### Problem requirements
When you reach the line with "Vionic® Womens Slim Fit Insoles (38, 651)" in the data below, begin printing lines exactly, and stop once the line with "You are a GUI agent. The screenshot is 227×2576." has been printed.

### Input data

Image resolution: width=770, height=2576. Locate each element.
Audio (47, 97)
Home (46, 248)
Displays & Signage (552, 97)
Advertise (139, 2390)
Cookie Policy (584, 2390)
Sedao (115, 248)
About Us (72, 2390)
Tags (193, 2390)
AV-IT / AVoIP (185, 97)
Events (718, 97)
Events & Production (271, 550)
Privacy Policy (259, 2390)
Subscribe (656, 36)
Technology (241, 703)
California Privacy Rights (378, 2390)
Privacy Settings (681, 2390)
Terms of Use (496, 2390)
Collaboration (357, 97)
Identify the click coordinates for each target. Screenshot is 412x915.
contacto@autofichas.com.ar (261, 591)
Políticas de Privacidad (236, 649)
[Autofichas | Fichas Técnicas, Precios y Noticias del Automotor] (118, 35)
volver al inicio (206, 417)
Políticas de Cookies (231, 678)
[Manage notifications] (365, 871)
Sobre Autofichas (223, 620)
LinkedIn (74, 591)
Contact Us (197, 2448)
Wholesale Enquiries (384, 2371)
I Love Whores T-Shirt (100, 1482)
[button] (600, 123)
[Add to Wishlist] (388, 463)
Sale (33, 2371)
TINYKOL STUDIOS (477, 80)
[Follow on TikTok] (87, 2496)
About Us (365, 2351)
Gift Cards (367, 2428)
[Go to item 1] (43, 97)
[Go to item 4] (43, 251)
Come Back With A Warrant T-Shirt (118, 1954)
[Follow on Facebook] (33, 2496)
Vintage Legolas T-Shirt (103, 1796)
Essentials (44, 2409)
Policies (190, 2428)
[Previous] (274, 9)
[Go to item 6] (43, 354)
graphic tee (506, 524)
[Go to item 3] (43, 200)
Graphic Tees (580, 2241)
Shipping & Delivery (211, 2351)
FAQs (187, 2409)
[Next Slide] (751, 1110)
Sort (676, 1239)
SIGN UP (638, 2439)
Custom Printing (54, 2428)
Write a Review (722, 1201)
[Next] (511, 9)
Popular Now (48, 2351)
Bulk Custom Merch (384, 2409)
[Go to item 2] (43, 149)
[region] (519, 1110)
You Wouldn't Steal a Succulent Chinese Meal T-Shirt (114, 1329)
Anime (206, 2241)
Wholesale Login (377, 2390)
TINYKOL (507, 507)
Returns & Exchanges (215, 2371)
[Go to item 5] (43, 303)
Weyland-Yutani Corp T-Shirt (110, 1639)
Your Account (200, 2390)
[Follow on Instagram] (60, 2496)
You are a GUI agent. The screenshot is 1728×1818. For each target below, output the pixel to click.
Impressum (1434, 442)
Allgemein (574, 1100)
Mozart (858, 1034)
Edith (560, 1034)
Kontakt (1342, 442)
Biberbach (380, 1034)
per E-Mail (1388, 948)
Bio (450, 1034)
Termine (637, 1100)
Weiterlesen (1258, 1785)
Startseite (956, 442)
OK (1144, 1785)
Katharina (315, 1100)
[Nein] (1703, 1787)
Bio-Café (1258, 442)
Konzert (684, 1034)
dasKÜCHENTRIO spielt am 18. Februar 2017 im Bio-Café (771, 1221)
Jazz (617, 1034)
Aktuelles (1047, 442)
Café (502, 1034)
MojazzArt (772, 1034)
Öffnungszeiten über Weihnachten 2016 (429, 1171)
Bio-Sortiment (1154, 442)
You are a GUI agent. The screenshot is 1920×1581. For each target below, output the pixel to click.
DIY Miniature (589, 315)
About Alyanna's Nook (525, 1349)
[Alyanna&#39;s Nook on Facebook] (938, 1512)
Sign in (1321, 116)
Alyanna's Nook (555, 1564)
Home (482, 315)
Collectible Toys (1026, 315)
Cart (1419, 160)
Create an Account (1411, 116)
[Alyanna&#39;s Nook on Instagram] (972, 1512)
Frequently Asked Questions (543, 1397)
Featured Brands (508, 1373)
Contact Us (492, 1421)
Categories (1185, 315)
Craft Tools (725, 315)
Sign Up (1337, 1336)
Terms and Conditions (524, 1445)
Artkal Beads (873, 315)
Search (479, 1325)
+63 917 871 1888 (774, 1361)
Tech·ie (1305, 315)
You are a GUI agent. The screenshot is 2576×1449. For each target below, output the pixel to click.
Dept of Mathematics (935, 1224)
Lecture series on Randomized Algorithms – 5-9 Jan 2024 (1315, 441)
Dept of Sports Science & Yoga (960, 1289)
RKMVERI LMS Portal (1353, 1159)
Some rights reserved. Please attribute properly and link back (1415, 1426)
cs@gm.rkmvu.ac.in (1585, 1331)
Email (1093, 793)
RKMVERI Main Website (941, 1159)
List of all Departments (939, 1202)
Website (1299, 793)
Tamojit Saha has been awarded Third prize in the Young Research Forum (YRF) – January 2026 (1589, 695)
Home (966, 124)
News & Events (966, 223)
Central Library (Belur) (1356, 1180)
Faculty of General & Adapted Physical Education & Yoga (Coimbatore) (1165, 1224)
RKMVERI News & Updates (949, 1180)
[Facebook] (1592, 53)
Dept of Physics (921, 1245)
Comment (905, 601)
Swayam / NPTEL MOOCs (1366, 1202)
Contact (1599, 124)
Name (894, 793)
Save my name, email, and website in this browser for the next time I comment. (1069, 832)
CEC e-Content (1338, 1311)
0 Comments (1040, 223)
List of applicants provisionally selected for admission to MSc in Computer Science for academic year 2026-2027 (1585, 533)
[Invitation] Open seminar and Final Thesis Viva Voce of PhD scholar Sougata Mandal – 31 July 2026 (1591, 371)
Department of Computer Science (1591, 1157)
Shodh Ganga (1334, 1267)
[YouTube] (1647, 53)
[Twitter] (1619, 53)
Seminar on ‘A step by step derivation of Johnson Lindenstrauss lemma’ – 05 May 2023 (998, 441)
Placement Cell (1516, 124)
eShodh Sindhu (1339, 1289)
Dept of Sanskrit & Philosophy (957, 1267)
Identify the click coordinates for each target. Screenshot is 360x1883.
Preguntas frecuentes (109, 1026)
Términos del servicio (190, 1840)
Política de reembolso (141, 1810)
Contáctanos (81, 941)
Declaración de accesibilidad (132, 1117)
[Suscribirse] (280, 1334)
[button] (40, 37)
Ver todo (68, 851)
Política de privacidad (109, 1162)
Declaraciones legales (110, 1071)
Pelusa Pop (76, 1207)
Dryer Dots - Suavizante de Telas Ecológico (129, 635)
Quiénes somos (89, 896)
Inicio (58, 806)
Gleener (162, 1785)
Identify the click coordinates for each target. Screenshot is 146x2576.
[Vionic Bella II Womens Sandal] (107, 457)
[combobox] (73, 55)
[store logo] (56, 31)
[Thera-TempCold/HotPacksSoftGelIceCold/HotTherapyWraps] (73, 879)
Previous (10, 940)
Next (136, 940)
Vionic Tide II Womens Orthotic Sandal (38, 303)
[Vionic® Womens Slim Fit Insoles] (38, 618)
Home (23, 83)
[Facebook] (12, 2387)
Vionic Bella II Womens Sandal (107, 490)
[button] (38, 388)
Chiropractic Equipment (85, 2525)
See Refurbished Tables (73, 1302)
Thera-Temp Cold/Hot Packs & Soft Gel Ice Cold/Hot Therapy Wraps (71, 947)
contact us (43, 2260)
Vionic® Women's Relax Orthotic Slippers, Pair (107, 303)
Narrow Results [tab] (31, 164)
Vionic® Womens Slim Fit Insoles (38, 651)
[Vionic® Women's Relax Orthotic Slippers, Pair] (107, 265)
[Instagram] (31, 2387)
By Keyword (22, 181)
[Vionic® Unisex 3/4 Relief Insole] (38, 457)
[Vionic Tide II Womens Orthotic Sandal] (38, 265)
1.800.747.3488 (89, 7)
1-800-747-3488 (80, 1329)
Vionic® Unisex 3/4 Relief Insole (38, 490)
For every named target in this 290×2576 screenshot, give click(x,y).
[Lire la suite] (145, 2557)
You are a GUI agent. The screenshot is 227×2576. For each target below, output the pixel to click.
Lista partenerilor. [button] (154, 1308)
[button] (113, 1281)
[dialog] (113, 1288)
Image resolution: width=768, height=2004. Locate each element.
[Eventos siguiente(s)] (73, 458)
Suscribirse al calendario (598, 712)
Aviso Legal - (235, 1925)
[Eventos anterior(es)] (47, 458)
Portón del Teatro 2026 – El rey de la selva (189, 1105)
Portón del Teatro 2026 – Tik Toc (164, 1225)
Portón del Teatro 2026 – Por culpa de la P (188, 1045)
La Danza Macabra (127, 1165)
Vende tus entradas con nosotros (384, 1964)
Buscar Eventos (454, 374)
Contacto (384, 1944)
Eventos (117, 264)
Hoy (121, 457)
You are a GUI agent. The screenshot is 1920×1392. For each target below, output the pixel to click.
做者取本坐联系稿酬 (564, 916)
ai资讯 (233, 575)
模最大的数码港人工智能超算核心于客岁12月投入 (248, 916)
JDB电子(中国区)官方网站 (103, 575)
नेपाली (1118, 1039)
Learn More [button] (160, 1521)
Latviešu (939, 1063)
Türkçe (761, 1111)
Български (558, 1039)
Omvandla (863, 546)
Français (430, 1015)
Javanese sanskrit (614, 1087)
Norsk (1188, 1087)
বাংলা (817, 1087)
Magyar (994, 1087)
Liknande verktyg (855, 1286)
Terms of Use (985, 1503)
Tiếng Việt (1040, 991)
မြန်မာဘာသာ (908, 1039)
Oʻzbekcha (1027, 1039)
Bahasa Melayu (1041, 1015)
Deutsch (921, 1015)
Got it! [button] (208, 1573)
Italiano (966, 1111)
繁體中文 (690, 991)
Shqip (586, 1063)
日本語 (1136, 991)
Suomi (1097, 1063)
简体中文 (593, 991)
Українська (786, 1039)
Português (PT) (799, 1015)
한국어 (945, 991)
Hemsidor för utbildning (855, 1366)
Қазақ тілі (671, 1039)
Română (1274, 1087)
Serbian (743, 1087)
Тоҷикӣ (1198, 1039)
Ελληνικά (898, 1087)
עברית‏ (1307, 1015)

### Finished task
Vionic® Womens Slim Fit Insoles (38, 651)
[Vionic® Women's Relax Orthotic Slippers, Pair] (107, 265)
[Instagram] (31, 2387)
By Keyword (22, 181)
[Vionic® Unisex 3/4 Relief Insole] (38, 457)
[Vionic Tide II Womens Orthotic Sandal] (38, 265)
1.800.747.3488 (89, 7)
1-800-747-3488 (80, 1329)
Vionic® Unisex 3/4 Relief Insole (38, 490)
For every named target in this 290×2576 screenshot, give click(x,y).
[Lire la suite] (145, 2557)
You are a GUI agent. The screenshot is 227×2576. For each target below, output the pixel to click.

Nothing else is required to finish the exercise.